Directions:
Extract each line of the data below that contains the word "OCEAN".

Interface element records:
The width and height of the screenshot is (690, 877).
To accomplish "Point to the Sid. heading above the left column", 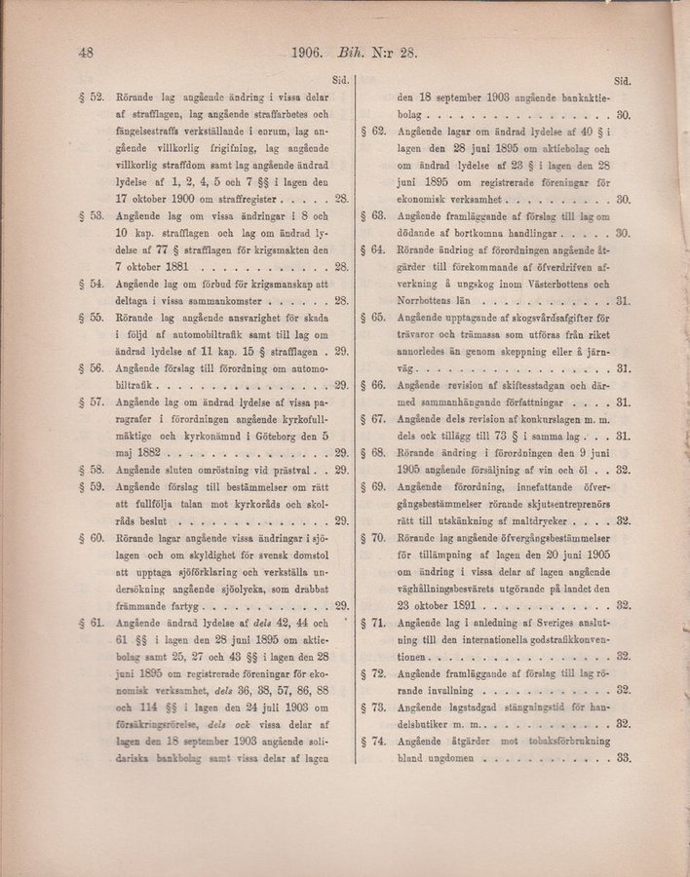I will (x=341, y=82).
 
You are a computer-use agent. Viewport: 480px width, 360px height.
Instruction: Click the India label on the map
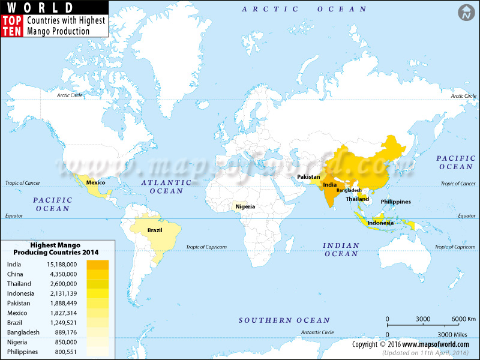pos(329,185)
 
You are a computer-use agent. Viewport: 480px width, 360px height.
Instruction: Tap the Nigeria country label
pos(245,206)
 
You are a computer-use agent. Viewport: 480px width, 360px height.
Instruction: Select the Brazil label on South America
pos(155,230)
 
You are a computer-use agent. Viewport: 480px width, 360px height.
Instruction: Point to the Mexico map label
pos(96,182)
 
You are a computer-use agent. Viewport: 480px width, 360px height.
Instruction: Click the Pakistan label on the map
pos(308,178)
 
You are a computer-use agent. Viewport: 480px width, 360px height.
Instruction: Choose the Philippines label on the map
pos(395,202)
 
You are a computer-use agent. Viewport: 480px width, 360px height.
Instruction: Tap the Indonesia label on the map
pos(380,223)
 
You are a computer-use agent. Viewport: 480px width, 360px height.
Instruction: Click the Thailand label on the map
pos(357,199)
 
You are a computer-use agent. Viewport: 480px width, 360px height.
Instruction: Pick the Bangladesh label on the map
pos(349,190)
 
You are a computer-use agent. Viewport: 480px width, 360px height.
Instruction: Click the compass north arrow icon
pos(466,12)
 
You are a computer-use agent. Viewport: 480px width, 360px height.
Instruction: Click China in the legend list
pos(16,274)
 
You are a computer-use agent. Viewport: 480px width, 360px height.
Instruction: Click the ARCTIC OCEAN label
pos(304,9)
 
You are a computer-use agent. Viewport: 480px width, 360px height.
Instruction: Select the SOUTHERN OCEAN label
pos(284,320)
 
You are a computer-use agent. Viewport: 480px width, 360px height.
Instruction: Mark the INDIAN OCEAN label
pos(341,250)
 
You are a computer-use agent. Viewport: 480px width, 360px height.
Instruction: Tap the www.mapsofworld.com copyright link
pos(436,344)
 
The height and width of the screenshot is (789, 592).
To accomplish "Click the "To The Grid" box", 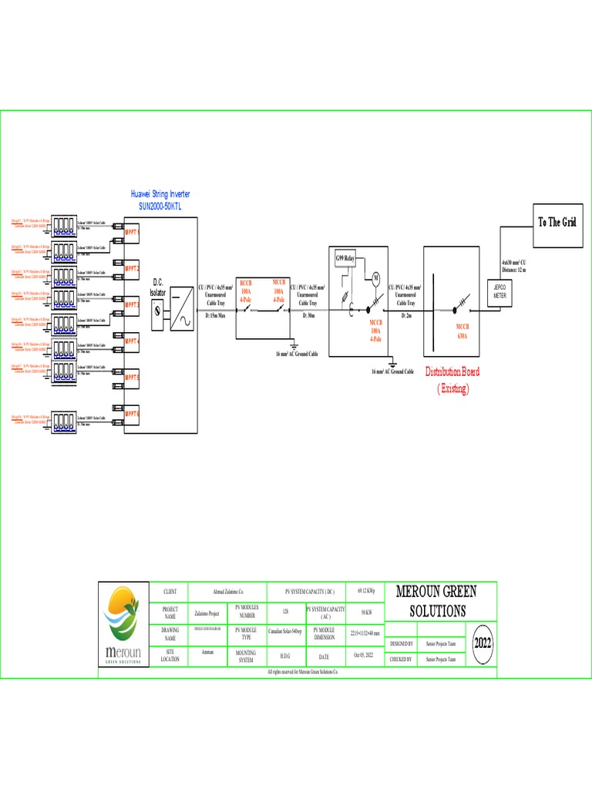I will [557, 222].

Answer to this problem:
Instruction: Click the ARCTIC OCEAN label
Instruction: Select the SOUTHERN OCEAN label
Instruction: Mark the INDIAN OCEAN label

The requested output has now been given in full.